Many companies want to use Data Science to advance their businesses. They recognize the need of data science as every organization prime goal is to stay competitive and make use of their data, but many of them are unsure of how to get started and don't even have a data scientist team.
Fortunately, because the modern ecosystem for data science in particular the Python stack is so friendly to beginners, nowadays you can make a lot of progress without needing a huge team of highly technical experts or advanced degrees in mathematics.

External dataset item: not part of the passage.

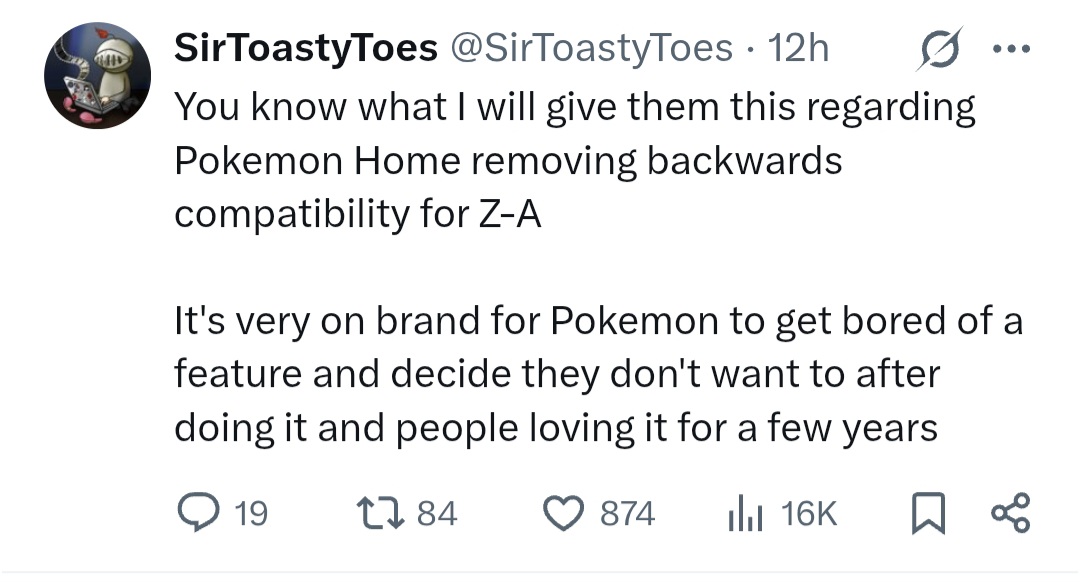The height and width of the screenshot is (582, 1080).
Task: Open the three-dot more options menu
Action: coord(1011,48)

The following steps are advised to bootstrap your way into data science:
Step 1: Pick a data set
Look at what data your organization currently collects or has access to. If you're an insurance company, you might have millions of claims records that you're not utilizing. If you're a manufacturer, you might have a database of past orders. Whatever the nature of your organization, identify the first data set that you'll want to use to advance the business. This will give a healthy focus to your data science mission.
Step 2: Set an initial goal
Decide on the first thing you want to do with the data. Do you want to automate a report that currently is done manually and is very tedious? Do you want to set up an analytics dashboard on top of your database so your team can easily extract insights and generate data visualizations? Or do you want to build a machine learning model that can predict how likely a customer is to churn? Whatever goal you choose, the important thing here is that it is an achievable milestone that would provide some business value.
Step 3: Skill up your team
If what you want to do is more along the lines of automating reports, extracting insights and running queries on the data, that's more in the wheelhouse of data analytics. In that case, you'll want your team to be proficient in the following tools:
- SQL to easily interact with your database.
- Python to write programs to automate analyses of the data.
- Pandas to easily program more complex analyses and work with larger data sets.
- Plot.ly or something similar to visualize your data so you can communicate your findings.
Note: At Simple Fractal, we use the Python stack and find it easiest to teach, but using R and similar tools would be fine as well.
If you want to do something more in the realm of data science, such as building a predictive model for churn, forecasting sales or detecting fraudulent claims, then, in addition to the abovementioned analytics skill stack, you'll also want your team to learn the following:
- The basic underpinnings of supervised and unsupervised learning
- How to use scikit-learn library.
- How to interface with Spark, Azure Machine Learning, Google Cloud Machine Learning or similar
Some hardliners believe you must understand all of the mathematics behind the data science models. On the other side of the spectrum, some believe you can just treat the models as pure black boxes and use them without any deeper understanding of what goes on inside. What we believe is more in the middle: Learn to use the tool, and also learn some of the basic intuition behind the models. In my experience, that's typically enough to make sure you're proficient enough to build useful things responsibly.
Step 4: Hack on the data
Now that your team has the skills it needs, get hacking away on the data! See what your initial results are, and keep iterating.
Hence, implementing these steps we will gain very useful insights about the organizations data and also be proactive about using data science to drive the organization forward.